HavenPress, thank you for the complement.

Geoffrey

Yes, but will they? Older generation printers were either trained or learned through self-directed study. At a time when there was no Easy Button to click on. The majority of new entries into letterpress get their introduction through workshops or short courses, and that’s it. They have no idea of what the big picture is. Do internet forums really help in this regard?—when every quick answer to every quick question is given the same weight regardless of the experience of the respondent, and especially so on forums where identities can be concealed.

Gerald

Gerald,

There’s not a lot of opportunities to make a career out of letterpress these days; its survival lies in the hands of the hobbyists. The new entries into letterpress are the future of letterpress.

There will always be the folks that want the “easy button” route to success — that isn’t unique to letterpress. Go on a metalworking forum, and you’ll see the “just bought a lathe on craigslist, can someone tell me how to build a motorbike” folks. The good news is that they’re not a permanent fixture. Those people will eventually come to learn that it isn’t easy, give up, and move on to the next shiny thing.

Forums (and mailing lists) are valuable. For those who are committed, having a place to pose questions is important. I don’t have anyone that I can ask, online communities are all I have. A solution to the problem of throwaway questions? Don’t answer them when they come from the obviously lazy or the willingly uninformed. Often a quick peek at the poster’s history will paint a clear picture.

As for anonymity; it bugs me too. We’re all adults here and should communicate like adults. I post on a first name basis only, my full name guarantees an instant match on any search engine. I had an experience involving being Googled by a Canada Border Services agent while crossing the border that made me realize how tenuous our privacy is. In any private communication, I’m quite open with my identity.

- Keelan

Hi Keelan

Thank you for sending the private post.

Yes, obviously new entries are the future of letterpress. I think it best to guide them though rather than encourage them with dubious and ultimately frustrating information, or yes, as you suggest, they will go away, and do.
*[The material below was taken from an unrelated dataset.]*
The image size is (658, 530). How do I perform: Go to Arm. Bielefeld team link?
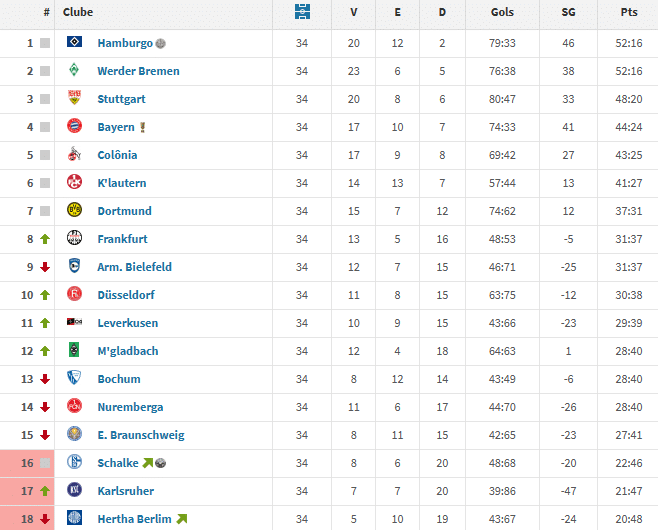134,267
I teach letterpress printing and many of my students have gone on to establish themselves as fine press book printers, commercial letterpress printers, private presses, etc. So I wouldn’t agree that the future lies in the hands of the hobbyists. Not to discount them, but opportunities are out there. However, one has to prepare for them. It’s not easy by any means but it can be done.

I met Harold Kyle back in 2000 when I was giving a Vandercook maintenance workshop at Minnesota Center for the Book Arts. He had worked for Campbell-Logan Bindery, had his own print shop, and was then serving a residency at the Center and fooling around with this idea he had for a new type of flatbase. I was encouraging. Boxcar Press now has over 90 employees and dominates the letterpress photopolymer plate market.

While forums can be useful for the occasional bits and pieces—I own and moderate a couple of them—they are no substitute for dedicated research and education, guided training, experience…

Gerald
http://BielerPress.blogspot.com

Then again, newbies can always post to Letpress or Ladies of Letterpress, though they would have to adjust to the environment (remember what high school was like?)